How the environment gets into the body
Jess Mookherjee Consultant in Public Health at Kent County Council @JessMookherjee
I’m curious why there are people who still struggle to get a clear picture of the potential for public mental health. For me, public mental health has a fundamental part to play in behaviour change and tackling health inequalities. In fact public mental health can help to answer how the ‘environment’ gets inside the body.
I studied human evolution and biological anthropology at UCL. This fascinating series of courses helped me to learn how important social interaction is to our biology, and also how evolving, as we did in the dangerous savannahs of Africa, – it paid off for us to have a pretty well functioning nervous system that could quickly alert us of danger.
It wasn’t just the sight of tigers that caused fear in our evolutionary history, but it was also other people. We are such an intensely social species that feeling left out, isolated from others, shamed and humiliated – often has fatal consequences.
My second epiphany – was reading Richard Wilkinson’s “Mind the Gap: Hierarchies and Human Evolution”. Later I read everything else by him and Michael Marmot and I would urge others to do the same. What Richard articulated so well for me was the link between the psychological and the social worlds and how both could rapidly become biological i.e how feeling bad – can get inside your body. Feeling upset, hopeless, full of shame, being humiliated and anxious – for long periods of time – actually ‘corrode’ your internal organs and leads to illness and disability! His book with Kate Pickett, “Spirit Level” is full of excellent research that backs this up.
Another of my public health heroes, Sir Harry Burns (CMO for Scotland) is often heard saying that – what seems to happen is that people, when faced with the shame, humiliation, loss of livelihood combined with living in poor, cramped conditions will often “fight, drink and kill each other”. What Richard and Michael say is that chronic and long term stress – wherever you live – can also end up killing you.

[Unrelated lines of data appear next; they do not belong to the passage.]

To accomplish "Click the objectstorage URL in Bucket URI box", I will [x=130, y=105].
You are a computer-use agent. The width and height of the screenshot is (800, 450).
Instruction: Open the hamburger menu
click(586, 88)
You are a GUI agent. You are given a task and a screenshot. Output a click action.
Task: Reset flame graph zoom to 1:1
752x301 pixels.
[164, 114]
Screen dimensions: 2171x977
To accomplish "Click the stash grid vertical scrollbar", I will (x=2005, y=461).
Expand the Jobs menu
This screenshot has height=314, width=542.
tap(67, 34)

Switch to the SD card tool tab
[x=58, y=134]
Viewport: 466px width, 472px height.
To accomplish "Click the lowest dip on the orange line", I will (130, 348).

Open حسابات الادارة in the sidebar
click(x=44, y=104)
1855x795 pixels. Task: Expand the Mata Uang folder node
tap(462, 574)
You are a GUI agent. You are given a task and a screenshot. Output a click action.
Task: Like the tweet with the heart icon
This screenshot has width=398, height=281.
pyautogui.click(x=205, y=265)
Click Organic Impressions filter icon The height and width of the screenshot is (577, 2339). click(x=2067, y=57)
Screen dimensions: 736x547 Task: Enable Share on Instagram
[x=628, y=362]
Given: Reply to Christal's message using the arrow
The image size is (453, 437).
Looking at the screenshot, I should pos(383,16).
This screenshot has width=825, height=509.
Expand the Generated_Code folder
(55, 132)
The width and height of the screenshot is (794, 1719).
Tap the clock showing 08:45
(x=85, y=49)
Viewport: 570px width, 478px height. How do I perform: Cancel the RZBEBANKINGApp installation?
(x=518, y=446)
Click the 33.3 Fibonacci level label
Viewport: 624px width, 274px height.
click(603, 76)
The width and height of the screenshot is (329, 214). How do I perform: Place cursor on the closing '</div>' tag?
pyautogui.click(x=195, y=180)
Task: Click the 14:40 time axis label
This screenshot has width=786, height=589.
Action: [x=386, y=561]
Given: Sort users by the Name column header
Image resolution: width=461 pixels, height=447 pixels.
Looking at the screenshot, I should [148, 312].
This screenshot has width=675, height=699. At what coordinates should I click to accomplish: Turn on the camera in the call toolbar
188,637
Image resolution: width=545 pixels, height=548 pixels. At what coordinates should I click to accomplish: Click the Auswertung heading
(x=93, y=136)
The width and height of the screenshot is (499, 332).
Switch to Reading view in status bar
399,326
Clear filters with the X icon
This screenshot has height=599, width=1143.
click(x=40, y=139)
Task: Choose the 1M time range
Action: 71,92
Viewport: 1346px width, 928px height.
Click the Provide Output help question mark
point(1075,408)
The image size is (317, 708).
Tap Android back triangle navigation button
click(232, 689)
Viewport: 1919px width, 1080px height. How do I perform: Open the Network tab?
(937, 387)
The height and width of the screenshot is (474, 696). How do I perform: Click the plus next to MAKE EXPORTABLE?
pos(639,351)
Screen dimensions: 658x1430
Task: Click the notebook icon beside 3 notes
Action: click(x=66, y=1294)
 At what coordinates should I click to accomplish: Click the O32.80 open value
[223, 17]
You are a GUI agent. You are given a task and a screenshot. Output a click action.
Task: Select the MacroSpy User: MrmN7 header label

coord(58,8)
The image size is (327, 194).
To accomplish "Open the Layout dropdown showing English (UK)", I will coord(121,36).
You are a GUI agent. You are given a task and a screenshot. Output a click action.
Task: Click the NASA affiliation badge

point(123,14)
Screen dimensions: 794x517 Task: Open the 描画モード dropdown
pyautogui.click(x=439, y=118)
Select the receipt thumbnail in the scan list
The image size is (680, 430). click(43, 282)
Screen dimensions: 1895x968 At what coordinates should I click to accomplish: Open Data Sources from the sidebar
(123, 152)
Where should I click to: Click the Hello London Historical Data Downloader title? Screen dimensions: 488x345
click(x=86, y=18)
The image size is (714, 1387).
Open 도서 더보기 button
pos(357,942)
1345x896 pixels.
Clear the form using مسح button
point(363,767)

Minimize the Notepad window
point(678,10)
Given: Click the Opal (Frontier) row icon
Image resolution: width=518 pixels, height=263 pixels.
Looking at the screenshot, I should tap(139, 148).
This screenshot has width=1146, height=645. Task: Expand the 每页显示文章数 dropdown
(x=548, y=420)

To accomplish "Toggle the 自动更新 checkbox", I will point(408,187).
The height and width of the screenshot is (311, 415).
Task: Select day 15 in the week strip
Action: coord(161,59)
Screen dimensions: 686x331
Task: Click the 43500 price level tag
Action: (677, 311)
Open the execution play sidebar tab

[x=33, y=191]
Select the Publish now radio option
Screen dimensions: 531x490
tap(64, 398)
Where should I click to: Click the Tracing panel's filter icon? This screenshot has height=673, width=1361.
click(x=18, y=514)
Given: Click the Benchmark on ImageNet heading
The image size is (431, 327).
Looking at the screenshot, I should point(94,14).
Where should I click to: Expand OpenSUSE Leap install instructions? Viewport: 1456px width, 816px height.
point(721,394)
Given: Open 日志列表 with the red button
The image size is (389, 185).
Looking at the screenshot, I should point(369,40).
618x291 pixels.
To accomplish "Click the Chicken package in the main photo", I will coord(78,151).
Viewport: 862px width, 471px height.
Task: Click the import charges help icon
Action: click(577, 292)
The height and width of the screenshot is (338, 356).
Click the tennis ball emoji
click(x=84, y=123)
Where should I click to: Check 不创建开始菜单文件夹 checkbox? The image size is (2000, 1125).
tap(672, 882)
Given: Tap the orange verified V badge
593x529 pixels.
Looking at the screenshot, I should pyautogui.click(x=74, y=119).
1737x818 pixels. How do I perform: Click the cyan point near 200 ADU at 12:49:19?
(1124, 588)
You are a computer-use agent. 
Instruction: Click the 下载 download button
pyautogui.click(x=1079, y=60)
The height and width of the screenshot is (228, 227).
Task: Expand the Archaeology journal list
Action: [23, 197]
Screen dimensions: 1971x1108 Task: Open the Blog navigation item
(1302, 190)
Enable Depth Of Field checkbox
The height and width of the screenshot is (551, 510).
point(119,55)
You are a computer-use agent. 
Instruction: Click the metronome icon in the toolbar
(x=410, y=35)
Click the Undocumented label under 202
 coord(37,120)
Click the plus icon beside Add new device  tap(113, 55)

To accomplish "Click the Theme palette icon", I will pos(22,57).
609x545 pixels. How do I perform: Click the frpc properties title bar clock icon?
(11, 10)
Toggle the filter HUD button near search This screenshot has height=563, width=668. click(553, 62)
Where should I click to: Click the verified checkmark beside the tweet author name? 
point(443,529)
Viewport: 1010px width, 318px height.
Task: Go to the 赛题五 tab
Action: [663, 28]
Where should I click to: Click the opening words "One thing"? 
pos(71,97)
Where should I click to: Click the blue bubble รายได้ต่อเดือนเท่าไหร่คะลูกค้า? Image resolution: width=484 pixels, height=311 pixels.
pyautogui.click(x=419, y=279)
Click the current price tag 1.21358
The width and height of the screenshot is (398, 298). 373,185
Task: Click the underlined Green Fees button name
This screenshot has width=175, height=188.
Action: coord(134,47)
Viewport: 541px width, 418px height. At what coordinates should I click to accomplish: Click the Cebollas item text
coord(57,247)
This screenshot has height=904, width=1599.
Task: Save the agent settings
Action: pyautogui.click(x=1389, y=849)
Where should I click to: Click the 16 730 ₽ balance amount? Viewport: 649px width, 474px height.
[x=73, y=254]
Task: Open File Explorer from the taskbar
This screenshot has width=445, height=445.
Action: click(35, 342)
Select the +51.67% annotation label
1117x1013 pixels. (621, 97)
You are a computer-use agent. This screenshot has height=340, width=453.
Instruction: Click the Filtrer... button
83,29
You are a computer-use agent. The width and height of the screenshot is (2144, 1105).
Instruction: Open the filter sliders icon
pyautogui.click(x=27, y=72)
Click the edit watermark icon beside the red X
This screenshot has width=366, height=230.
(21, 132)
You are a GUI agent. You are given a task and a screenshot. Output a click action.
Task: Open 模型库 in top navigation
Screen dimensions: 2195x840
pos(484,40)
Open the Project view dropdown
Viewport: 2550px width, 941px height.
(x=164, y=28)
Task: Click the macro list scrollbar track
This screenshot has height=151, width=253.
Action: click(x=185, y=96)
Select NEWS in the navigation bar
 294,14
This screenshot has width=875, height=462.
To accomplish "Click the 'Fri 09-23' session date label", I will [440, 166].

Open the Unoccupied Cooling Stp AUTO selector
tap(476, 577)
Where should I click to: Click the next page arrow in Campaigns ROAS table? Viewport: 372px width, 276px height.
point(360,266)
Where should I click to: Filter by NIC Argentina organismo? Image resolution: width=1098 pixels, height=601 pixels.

The agent of these behaviours is the hormone – cortisol. This has become known as the ‘stress hormone’. It has an important role in helping our immune and digestive systems functioning properly. Linked to our production of adrenaline, it sits with our ‘fight or flight’ system. If we have short bursts of cortisol – then that’s fine, it’s a good signal to start running away, or it can even feel quite good – like watching scary movies, or getting ready for a performance. But if you are getting slow, continuous and long term bursts of cortisol – say for many years, and more dangerously – during childhood, then this can lead to real physical changes in your biology.
It can lead to your bodies self regulation system mal-functioning, the hunger triggers can malfunction, the glucose production system can go awry. Wound healing can take longer because the body becomes less efficient at coping with inflammation. People end up doing things that that take away these bad feelings- often these things are ‘addictive’ and lead to further damage – chemicals like alcohol, tobacco and poor quality sugary food provide temporary relief. But these can also lead to people feeling even more powerless.
No wonder- as Sir Michael Marmot’s long term “Whitehall Studies” showed, the more powerful you are – the healthier ( and longer) you live. For me – this clearly shows – how emotions and the environment (and this absolutely includes the social environment) gets inside us. This is how important it is to get our ‘public mental well being’ programmes right.
I think there is an antidote. For me the evidence points to two main things, firstly – having some sense of control. This can range from mindfulness practice, CBT, building confidence, knowing who your MP is, to having some say in being able to make life better for yourself. Acting in ways that either calm the cortisol response or use up the cortisol and signal that ‘help’ is at hand will be helpful.
Secondly – living near and being close to people who can help you, who will be kind to you and perhaps – even love you. There are many communities like this, who group together and take care of each other – even in adversity. These add up to individual and social Resilience and public mental health programmes must help build both.